GIMNI Tolak Penerapan DMO Jadi 30%

Ist

JAKARTA-MARITIM : Gabungan Industri Minyak Nabati Indonesia (GIMNI) menegaskan pihaknya keberatan dengan kebijakan menaikkan Domestic Market Obligation (DMO) minyak sawit dari sebelumnya 20% menjadi 30%.
Pasalnya, GIMNI mengkuatirkan penerapan tersebut justru akan mengganggu ekosistem dari industri sawit nasional.

“Kami terus terang tidak setuju dengan DMO 30% ini memojokkan perindustrian persawitan dan kalau ekspor macet itu semua akan macet,” jelas Direktur Eksekutif GIMNI, Sahat Sinaga, dalam konferensi pers virtual, Jumat (11/3).

Sahat mengapresiasi kebijakan DMO sebelumnya yang mampu mengumpulkan sekitar 415.000 kilo liter minyak goreng sawit dalam waktu 22 hari. Di mana jumlah tersebut sudah melebihi kebutuhan selama satu bulan yaitu 330.000 kilo liter. Artinya seharusnya pemerintah tak perlu menaikkan kebijakan DMO menjadi 30%.

“Jadi dari 20% DMO jadi 30% DMO, itu ada 48% tambahan margin produk ekspor yang harus dicari itu mencarinya tidak mudah,” ungkapnya.

Selain itu dengan menaikkan DMO akan membuat stok minyak sawit di domestik semakin melimpah. Sementara kapasitas tampung di tiap perusahaan terbatas.

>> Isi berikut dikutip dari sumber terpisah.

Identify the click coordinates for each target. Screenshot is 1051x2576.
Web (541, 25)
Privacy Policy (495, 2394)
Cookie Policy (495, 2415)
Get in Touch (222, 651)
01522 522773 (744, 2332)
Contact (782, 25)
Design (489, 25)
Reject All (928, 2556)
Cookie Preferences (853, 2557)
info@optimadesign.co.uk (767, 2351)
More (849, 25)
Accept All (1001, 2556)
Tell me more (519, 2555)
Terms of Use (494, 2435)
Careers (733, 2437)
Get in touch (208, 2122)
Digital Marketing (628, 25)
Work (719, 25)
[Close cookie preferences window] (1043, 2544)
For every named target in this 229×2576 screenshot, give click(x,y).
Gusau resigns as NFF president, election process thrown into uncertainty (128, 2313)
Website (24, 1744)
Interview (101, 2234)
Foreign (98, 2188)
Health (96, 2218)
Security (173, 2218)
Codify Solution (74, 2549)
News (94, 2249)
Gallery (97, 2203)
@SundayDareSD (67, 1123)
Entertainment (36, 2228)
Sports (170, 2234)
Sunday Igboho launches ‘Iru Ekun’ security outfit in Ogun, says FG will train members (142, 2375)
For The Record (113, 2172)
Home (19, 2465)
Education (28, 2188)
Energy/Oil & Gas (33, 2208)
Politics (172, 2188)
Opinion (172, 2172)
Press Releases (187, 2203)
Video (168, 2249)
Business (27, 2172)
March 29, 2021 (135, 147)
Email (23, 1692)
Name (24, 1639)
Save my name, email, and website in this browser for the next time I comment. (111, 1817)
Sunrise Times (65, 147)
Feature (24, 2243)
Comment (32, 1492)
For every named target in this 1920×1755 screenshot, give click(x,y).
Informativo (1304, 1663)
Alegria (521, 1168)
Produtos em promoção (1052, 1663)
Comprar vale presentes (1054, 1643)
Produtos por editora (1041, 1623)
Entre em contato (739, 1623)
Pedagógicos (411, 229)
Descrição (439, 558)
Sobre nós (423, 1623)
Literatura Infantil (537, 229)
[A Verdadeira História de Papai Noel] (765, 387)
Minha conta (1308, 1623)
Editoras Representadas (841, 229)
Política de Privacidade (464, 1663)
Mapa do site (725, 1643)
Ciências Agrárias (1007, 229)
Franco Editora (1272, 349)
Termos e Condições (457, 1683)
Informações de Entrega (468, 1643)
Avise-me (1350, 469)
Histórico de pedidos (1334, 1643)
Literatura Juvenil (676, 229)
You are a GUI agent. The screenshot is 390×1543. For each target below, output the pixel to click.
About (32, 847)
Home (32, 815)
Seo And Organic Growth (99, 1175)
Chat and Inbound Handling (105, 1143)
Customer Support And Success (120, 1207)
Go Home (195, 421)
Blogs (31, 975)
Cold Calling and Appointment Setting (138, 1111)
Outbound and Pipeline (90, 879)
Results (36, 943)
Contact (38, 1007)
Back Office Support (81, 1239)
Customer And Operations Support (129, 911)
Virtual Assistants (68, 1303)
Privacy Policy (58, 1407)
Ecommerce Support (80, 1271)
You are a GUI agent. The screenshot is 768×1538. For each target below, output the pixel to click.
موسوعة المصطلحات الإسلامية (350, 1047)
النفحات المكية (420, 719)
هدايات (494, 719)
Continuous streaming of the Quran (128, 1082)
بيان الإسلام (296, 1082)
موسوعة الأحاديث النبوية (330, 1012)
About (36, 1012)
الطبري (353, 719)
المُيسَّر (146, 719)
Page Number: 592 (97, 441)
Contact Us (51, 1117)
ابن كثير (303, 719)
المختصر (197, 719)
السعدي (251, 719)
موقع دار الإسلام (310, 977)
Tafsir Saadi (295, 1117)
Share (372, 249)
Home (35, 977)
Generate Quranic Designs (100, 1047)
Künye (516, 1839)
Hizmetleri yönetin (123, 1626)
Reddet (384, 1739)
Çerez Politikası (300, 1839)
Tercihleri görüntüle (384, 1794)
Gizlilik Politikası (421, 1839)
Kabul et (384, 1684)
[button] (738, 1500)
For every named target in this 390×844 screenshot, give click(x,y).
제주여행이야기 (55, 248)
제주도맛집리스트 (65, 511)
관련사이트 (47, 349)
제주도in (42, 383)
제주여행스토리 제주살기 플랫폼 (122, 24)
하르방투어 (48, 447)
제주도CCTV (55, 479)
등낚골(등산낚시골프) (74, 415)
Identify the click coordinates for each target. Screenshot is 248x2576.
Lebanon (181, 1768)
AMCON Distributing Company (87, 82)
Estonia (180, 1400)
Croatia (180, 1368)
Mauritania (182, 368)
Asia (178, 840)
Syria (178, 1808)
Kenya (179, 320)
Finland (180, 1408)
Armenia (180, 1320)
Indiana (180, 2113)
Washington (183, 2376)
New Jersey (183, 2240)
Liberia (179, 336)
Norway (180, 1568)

“Karena tangki-tangki kita itu menurut pengalaman kami bersama Gapki itu hanya sekitar 4,8 juta ton bisa menampung. Ini kemungkinan besar kalau tetap ekspor macet kita akan mencapai 5,9 juta ton maka bulan April prediksi kami bahwa kita akan mengalami kesulitan dan TBS buah sawit daripada petani mendekati lebaran tadi sangat disayangkan jangan sampai ada kemacetan,” ungkapnya

Sahat menjelaskan, kelangkaan yang saat ini terjadi bukan dikarenakan langkanya pasokan melainkan alur distribusi yang harus diperbaiki.
GIMNI memproyeksikan Indonesia di tahun 2022 dengan luasan kebun 16,38 juta hektar, akan menghasilkan 49 juta ton CPO dan minyak inti sawit 4,8 juta ton, maka total ada 53,77 juta ton.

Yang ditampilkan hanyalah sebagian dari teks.